The Buddha’s Mindfulness
In the most recent Spirit Rock newsletter, I read Phillip Moffitt’s article entitled What is the Mindfulness of the Buddha? Tonight I will share some excerpts along with some of my own reflections.
Over the past decade, we have witnessed so-called “secular” mindfulness spreading through Western society, from psychotherapy offices to school classrooms, corporation boardrooms, and military training centers. Regardless of the venue, mindfulness that is practiced diligently and ethically can help alleviate suffering.
However, Phillip Moffitt questions whether secular programs teach the same kind of mindfulness that the Buddha offered his disciples. Whereas some of the programs are based in Buddhist teachings, others make no mention of the Buddha and attempt to separate mindfulness from a spiritual context.

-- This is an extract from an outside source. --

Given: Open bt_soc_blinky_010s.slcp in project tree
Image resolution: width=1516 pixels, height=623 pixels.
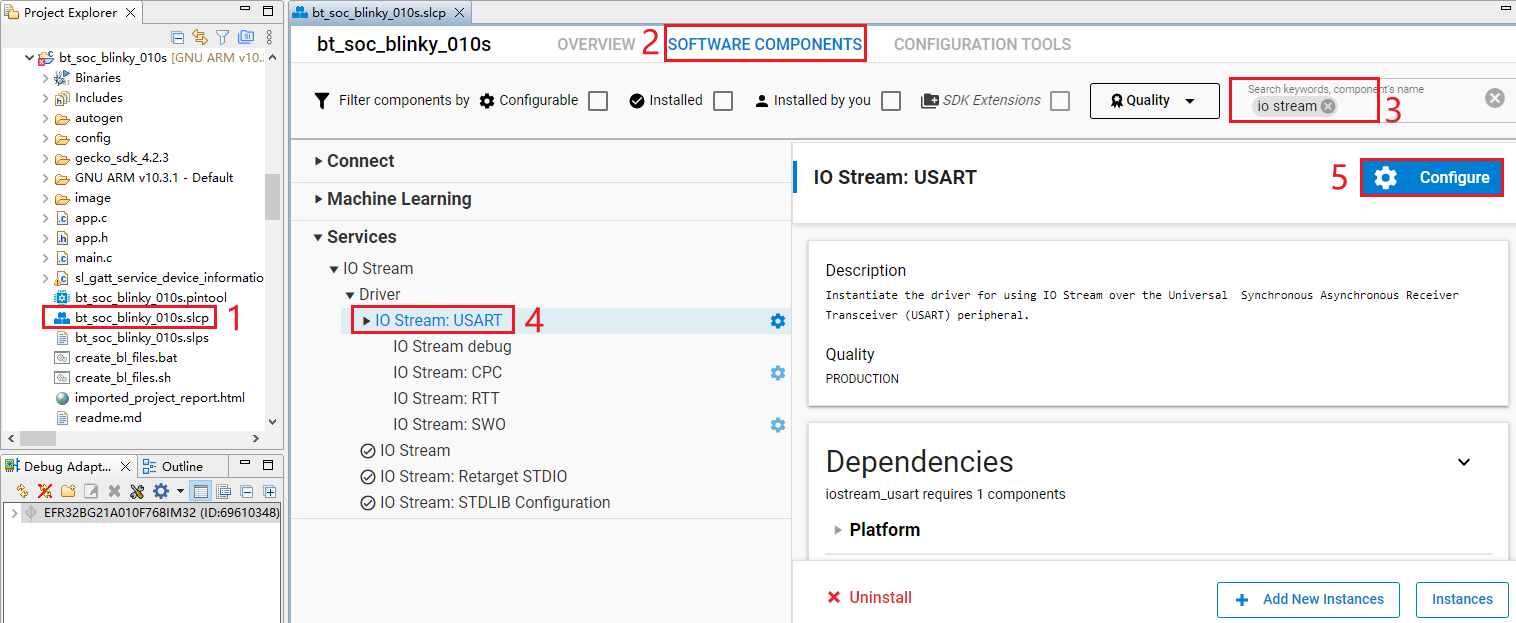Looking at the screenshot, I should tap(142, 318).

The Buddha taught that mental suffering stems from ignorance—a misunderstanding of the nature of mental and physical reality. Because we do not recognize the impermanence of all things, we try to grasp what is pleasant and to avoid what is unpleasant. The Buddha’s way to free the mind from suffering is to gain insight into what truly is. Vipassana is an insight practice, which uses skillful means to directly experience such essential realizations as the 3 Characteristics of Existence, the 4 Noble Truths, the 7 Factors of Awakening, and the 4 Foundations of Mindfulness. Through dedicated Vipassana practice, we have insights about the constancy of change, the lack of a solid self, and the radiant empty nature of the mind, when it is unclouded by desire or aversion.
A central goal of cultivating these realizations through insight is to be able to choose non-suffering rather than suffering in daily life. We want to be able to think, speak and act in ways that do not cause suffering for ourselves and others. Long-term dedicated practice can lead to nibbana (or nirvana) by removing the very roots of desire, aversion and delusion.
One of the Buddha’s principle tools for developing insight is mindfulness, the ability to be fully aware in the present moment. Mindfulness practice (or sati) allows us to investigate beneath the surface of daily experiences, which are often clouded with emotions and habitual thoughts. With mindfulness, we can see clearly what needs to be done, what our capabilities are, and how a given situation relates to the larger truths of life.
As Phillip says, “What most distinguishes the mindfulness of the Buddha from secular mindfulness is that he did not teach it as a ‘stand-alone’ skill. Rather, it is a part of the Eightfold Path that leads to the realization of the Four Noble Truths and the end of mental suffering.”
In the Pali language of the Buddha’s epoch, samma sati means “wise mindfulness.” It is one of three parts in the samadhi or concentration section of the Noble Eightfold Path, along with wise concentration and wise effort. Mindfulness is used to develop these other factors, which both enhance mindfulness.
Likewise, in the panna or wisdom section of the Eightfold Path, wise understanding and wise intention need mindfulness and are necessary for mindfulness practice to blossom in daily life. Wise understanding inspires practitioners to make an effort to liberate the mind from the grasping and clinging that cause suffering. In addition, mindfulness supports our intention to be kind, to renounce heedless thoughts and actions, and to refrain from causing harm. The Buddha saw that, without wise intention and wise understanding, mindfulness is aimless.
In the third section of the Eightfold Path, mindfulness is a part of wise speech, wise action and wise livelihood for practitioners who aspire to minimize harm.
The Buddha viewed mindfulness as integrally connected with other meditative tools such as wise attention and concentration and with non-meditative practices such as sila or ethical behavior, dana or generosity, and nekkhamma or renunciation.
Mindfulness as a “stand-alone” practice may lack the ethical and aspirational qualities of samma sati. Analayo Bhikku, a Buddhist scholar and translator, writes in his book on the Satipatthana Sutta, that the Buddha referred to “wrong” mindfulness of people who aim to take advantage of others. Terrorists and suicide bombers must be mindful of all the necessary steps to kill and maim the people they are targeting. Successful but unscrupulous and greedy hedge fund managers are mindful about shortcuts to generating huge profits, sometimes at the expense of gullible clients. Ambitious and power-hungry politicians often intentionally spread harmful lies that encourage bigoted words and actions in followers who lack mindfulness.
Regardless of the context and the teacher, mindfulness is wholesome when it comes from an ethical base and helps people to be more present, less stressed and less focused on negative thoughts. But Phillip points out that it is not samma sati without grounding in the Buddha’s teachings on the nature of mind and skillful means, and without the aspiration to choose non-suffering over suffering.
The core of the Buddha’s mindfulness is the aim to end suffering. Samma sati includes all of life in order to purify the mind and to integrate wisdom, love and equanimity into daily living. We are fortunate that the Buddha’s teachings are so widely available in our lifetime and that we have both the interest and the opportunity to cultivate liberating our minds and awakening our hearts.